» **Excerpt to read**:
-- BEGIN --

The agreements governing our indebtedness contain various negative covenants that restrict our ability to, among other things:
Incur additional indebtedness and guarantee indebtedness;
Pay dividends or make other distributions, or repurchase or redeem capital stock;
Prepay, redeem or repurchase debt or equity;
Issue certain preferred stock;
Make loans and investments;
Sell, lease or otherwise dispose of assets;
Acquire any assets or business;
Incur liens;
Enter into transactions with affiliates;
Issue common stock or common stock equivalents involving a variable rate transaction; and
Consolidate, merge or sell all or substantially all of our assets.
As discussed in Item 8. Note 10, we are also subject to certain affirmative covenants under the ANS and BW Lines of Credit, which, among other things, require us and our operating subsidiaries to maintain a specified debt service and debt to net worth or earnings ratios. Our ability to meet these financial ratios may be affected by events beyond our control and, as a result, there can be no assurance that we will be able to meet these ratios.
Until February 25, 2025, the holders of our Series C preferred stock and Series D preferred stock have the right to participate in future financings that involve the issuance of indebtedness, common stock or common stock equivalents. Such participation right may restrict our ability to secure such financing unless the holders of our Series C preferred stock and Series D preferred stock waive their right to participate or the persons providing the financing accept the participation of the holders of the Series C preferred stock and Series D preferred stock.

-- END --

» **Source data**:
-- BEGIN --

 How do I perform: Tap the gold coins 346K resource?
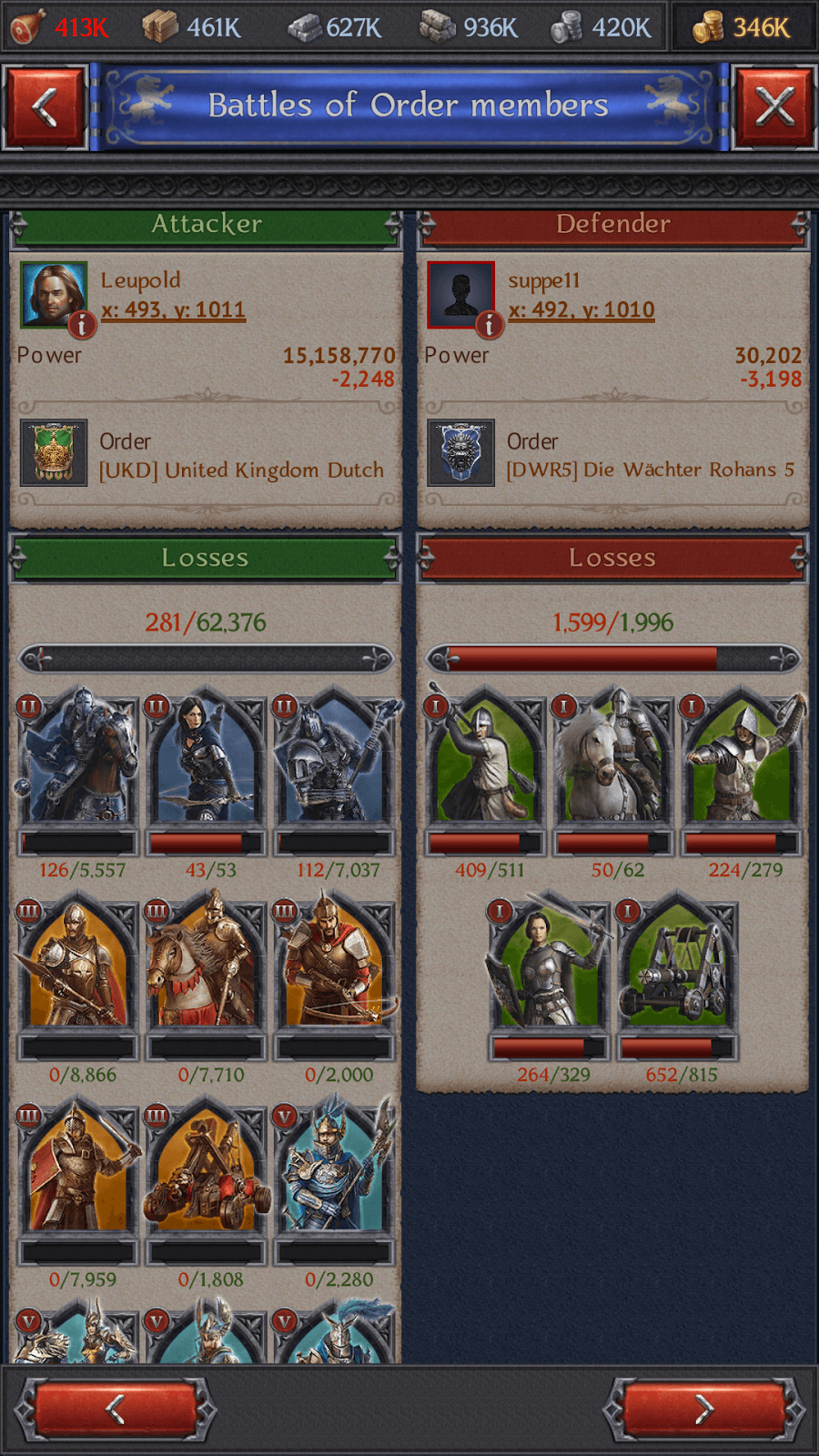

-- END --

» **Exercise directions**: Can you pull the passage of the covenants excerpt starting with "The agreements governing" and going on through "of our assets."? This material was drawn from a different source than the covenants excerpt.

» **Correct output**:
The agreements governing our indebtedness contain various negative covenants that restrict our ability to, among other things:
Incur additional indebtedness and guarantee indebtedness;
Pay dividends or make other distributions, or repurchase or redeem capital stock;
Prepay, redeem or repurchase debt or equity;
Issue certain preferred stock;
Make loans and investments;
Sell, lease or otherwise dispose of assets;
Acquire any assets or business;
Incur liens;
Enter into transactions with affiliates;
Issue common stock or common stock equivalents involving a variable rate transaction; and
Consolidate, merge or sell all or substantially all of our assets.